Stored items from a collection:
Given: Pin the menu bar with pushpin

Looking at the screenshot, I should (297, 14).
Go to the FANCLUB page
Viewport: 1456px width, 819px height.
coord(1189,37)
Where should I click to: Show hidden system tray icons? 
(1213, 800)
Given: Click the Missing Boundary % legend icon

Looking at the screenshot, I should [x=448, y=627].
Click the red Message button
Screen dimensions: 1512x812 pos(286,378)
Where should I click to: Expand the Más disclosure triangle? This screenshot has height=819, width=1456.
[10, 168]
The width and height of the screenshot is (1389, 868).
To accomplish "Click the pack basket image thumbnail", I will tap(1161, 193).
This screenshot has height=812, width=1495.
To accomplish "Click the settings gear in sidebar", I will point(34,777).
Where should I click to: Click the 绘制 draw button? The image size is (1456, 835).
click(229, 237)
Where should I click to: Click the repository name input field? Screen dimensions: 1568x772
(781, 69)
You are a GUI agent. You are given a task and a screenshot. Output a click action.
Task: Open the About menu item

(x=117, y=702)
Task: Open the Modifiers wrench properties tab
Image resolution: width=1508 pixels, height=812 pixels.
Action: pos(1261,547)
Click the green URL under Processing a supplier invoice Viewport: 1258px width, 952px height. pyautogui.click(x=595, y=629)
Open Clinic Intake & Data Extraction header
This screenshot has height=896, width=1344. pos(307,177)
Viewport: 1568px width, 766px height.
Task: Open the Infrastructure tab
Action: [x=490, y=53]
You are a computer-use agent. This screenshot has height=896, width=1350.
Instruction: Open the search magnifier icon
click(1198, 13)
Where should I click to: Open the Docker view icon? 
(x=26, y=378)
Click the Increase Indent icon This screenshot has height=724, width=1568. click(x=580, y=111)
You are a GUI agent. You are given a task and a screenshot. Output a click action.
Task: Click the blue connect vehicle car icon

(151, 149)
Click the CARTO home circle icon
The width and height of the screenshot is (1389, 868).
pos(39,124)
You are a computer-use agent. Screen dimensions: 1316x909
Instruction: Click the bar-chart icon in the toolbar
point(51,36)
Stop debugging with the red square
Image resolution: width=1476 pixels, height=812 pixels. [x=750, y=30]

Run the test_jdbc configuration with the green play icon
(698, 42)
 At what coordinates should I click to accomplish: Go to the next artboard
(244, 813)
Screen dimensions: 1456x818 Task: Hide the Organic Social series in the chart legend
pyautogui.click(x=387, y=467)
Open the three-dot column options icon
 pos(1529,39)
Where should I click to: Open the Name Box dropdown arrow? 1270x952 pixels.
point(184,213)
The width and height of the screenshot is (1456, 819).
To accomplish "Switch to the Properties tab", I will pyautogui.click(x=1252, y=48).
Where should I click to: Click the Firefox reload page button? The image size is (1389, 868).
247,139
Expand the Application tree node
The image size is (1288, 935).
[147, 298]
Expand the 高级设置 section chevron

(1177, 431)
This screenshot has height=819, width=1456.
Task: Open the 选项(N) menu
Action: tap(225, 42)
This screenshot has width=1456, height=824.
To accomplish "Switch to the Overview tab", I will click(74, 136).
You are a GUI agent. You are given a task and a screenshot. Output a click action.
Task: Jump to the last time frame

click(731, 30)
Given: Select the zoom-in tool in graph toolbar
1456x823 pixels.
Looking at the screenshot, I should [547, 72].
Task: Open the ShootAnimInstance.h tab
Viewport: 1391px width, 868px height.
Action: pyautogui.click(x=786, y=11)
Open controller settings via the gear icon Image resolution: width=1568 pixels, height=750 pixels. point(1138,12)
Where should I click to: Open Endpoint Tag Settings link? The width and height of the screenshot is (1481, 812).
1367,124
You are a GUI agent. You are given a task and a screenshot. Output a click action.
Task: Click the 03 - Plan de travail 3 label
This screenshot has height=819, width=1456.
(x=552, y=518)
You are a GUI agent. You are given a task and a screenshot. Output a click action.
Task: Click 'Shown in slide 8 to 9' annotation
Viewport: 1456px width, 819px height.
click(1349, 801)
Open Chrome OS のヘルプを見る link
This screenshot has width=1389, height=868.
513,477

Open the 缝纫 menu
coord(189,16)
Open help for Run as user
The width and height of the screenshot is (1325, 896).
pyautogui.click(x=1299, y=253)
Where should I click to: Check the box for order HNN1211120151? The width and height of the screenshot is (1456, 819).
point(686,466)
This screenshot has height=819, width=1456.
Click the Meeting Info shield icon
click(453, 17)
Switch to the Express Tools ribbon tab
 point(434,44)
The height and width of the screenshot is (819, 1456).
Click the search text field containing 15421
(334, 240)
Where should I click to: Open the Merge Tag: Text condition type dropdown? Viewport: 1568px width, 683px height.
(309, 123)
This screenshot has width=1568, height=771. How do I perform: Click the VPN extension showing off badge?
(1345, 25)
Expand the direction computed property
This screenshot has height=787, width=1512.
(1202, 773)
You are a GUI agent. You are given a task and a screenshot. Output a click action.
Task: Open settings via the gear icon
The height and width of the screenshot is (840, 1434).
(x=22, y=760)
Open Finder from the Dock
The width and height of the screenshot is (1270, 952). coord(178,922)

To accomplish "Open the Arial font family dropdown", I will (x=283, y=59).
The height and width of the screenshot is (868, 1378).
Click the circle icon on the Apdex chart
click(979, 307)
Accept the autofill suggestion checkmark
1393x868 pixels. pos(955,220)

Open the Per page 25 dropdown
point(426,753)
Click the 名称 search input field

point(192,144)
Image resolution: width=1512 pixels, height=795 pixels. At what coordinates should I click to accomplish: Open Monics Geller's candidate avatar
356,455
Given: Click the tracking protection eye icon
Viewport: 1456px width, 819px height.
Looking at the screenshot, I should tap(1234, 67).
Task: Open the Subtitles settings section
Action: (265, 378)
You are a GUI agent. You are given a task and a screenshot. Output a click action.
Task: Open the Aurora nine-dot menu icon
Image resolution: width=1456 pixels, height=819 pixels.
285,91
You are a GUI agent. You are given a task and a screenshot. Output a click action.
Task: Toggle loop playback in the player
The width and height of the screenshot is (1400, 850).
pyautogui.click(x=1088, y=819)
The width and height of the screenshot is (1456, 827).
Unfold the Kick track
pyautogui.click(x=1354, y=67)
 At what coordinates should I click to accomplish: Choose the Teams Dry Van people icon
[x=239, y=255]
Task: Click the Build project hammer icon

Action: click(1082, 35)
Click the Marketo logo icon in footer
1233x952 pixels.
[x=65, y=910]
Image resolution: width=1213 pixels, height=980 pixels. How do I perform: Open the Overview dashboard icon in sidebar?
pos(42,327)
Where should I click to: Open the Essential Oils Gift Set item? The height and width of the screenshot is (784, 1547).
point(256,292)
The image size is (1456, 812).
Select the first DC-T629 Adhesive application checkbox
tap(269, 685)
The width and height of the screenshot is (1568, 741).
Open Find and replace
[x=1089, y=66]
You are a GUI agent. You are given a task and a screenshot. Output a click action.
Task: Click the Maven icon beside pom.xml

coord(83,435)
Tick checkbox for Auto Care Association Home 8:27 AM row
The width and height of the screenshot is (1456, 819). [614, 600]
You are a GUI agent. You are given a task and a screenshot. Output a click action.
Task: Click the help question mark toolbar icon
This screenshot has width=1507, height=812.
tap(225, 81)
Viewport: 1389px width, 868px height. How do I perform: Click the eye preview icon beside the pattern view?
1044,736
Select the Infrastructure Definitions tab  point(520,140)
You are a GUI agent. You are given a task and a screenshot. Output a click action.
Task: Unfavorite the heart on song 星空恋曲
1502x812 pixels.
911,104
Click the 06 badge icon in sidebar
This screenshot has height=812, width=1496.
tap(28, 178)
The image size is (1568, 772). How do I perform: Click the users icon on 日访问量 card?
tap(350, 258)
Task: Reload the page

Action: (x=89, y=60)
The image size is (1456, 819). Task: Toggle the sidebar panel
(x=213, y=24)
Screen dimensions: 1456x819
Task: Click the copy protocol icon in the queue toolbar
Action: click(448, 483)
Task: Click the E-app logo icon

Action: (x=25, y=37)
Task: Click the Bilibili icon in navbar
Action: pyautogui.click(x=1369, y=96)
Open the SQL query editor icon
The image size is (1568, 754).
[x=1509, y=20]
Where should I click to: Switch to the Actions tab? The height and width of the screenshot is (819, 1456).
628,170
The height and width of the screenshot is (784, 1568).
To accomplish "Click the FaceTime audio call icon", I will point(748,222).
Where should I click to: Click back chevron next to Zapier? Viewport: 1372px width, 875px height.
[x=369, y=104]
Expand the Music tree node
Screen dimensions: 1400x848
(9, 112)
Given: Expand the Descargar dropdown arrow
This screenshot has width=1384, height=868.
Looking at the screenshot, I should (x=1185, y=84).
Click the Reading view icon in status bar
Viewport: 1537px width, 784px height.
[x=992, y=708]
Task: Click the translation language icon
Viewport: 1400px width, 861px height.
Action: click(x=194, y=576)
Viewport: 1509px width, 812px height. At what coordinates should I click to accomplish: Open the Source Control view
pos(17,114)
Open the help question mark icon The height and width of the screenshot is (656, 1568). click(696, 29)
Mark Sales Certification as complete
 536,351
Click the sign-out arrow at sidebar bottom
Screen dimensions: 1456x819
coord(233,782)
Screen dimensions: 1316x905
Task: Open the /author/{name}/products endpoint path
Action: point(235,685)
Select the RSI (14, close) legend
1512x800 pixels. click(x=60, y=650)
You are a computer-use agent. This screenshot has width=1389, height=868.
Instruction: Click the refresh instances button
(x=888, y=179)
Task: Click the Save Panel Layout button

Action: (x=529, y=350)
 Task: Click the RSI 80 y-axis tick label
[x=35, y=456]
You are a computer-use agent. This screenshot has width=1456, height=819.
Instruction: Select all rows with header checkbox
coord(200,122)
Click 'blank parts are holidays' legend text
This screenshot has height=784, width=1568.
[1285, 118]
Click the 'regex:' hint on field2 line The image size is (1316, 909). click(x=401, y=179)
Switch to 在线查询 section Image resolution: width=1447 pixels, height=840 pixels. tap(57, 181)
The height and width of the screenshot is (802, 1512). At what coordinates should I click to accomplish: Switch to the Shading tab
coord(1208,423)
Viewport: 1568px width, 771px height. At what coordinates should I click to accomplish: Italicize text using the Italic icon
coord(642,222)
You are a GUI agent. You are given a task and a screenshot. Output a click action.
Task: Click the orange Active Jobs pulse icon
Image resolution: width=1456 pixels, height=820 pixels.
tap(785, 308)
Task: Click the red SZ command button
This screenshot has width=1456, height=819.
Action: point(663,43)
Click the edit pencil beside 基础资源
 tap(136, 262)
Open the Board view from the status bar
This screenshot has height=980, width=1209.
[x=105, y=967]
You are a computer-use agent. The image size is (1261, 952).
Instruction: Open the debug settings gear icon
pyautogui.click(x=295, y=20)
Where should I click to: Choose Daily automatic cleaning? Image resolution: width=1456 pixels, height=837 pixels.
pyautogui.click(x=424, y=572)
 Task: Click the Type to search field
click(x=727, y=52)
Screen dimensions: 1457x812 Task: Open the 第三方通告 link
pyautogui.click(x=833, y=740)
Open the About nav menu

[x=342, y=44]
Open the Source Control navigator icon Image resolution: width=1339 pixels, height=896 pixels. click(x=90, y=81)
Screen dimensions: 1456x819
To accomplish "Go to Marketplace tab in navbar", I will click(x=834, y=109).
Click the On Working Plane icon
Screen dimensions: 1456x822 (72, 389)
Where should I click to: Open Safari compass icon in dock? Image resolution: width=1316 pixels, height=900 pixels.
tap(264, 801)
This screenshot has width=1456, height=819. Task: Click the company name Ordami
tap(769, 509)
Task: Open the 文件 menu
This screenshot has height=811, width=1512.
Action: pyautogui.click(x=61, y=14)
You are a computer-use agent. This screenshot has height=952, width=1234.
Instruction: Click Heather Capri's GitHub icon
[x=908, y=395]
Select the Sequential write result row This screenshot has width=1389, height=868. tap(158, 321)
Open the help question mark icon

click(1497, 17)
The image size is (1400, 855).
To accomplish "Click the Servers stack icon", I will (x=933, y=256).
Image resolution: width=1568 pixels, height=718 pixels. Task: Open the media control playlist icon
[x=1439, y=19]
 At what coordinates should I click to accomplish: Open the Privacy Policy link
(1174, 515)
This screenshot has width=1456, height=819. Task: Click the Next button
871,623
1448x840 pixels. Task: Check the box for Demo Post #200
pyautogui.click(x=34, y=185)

Task details:
In the entries above, find each line with the word "computer" and return it.

The completed task:
You are a computer-use agent. This screenshot has height=896, width=1350.
You are a computer-use agent. Screen dimensions: 1316x909
You are a computer-use agent. This screenshot has width=1389, height=868.
You are a computer-use agent. This screenshot has width=1456, height=819.
You are a computer-use agent. The image size is (1261, 952).
You are a computer-use agent. This screenshot has height=952, width=1234.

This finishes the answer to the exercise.